- _Stored data_
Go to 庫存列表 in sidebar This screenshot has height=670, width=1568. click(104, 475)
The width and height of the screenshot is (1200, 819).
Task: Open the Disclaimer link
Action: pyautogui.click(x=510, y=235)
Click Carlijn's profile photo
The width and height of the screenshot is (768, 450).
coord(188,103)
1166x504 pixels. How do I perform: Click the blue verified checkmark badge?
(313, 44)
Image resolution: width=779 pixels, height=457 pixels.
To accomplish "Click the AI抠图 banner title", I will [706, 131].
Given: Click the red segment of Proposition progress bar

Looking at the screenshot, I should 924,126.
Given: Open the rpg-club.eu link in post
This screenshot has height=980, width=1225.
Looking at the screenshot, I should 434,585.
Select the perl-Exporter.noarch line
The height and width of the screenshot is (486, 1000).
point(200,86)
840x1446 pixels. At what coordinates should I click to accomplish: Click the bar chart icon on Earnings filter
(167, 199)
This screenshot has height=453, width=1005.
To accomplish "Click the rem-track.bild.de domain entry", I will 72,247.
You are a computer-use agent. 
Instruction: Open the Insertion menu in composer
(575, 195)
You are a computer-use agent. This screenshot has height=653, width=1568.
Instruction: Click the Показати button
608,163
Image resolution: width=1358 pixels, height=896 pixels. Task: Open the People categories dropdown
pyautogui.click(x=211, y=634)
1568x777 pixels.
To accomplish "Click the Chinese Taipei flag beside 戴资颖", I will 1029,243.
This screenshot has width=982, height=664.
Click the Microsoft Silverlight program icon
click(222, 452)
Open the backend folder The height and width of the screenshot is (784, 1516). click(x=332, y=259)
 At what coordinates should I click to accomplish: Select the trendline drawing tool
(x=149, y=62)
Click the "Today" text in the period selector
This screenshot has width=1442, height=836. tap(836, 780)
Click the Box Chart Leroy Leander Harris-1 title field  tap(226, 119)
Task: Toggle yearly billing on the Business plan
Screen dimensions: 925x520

- _Exercise description_
After locating the line that contains "Open the backend", print that line and every one after it through the last line of the listing, exactly.

- _Exercise output_
Open the backend folder The height and width of the screenshot is (784, 1516). click(x=332, y=259)
 At what coordinates should I click to accomplish: Select the trendline drawing tool
(x=149, y=62)
Click the "Today" text in the period selector
This screenshot has width=1442, height=836. tap(836, 780)
Click the Box Chart Leroy Leander Harris-1 title field  tap(226, 119)
Task: Toggle yearly billing on the Business plan
Screen dimensions: 925x520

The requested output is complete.